Retype the rows between the line holding "Click the blue striped round badge on the top" and the line holding "point(145,28)", inclusive, with no changes.

**RECORD EXTRACTS:**
• • •
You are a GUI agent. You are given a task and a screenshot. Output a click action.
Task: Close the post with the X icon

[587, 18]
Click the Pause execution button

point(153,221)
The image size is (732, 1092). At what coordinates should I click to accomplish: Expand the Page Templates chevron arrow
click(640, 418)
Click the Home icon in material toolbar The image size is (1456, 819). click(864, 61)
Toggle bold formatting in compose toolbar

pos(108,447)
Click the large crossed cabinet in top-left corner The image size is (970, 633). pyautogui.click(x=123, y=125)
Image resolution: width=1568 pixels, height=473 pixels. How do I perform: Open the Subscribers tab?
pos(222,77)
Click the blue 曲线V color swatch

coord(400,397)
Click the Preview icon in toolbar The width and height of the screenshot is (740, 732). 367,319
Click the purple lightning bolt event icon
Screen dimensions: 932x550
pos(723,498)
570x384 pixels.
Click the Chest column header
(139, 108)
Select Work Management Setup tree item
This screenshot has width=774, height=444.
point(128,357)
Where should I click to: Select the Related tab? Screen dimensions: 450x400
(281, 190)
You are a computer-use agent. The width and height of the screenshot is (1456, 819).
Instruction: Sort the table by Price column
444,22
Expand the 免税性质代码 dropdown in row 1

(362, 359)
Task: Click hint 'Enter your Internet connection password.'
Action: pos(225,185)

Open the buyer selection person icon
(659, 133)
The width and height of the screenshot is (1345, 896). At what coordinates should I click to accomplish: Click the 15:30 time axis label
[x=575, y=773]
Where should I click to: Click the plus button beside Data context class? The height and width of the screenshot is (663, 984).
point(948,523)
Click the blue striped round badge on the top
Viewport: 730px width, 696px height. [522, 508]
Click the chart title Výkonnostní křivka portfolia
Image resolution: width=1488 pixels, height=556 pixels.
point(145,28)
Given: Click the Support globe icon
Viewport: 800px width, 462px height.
• • •
**THE OUTPUT:**
Click the blue striped round badge on the top
Viewport: 730px width, 696px height. [522, 508]
Click the chart title Výkonnostní křivka portfolia
Image resolution: width=1488 pixels, height=556 pixels.
point(145,28)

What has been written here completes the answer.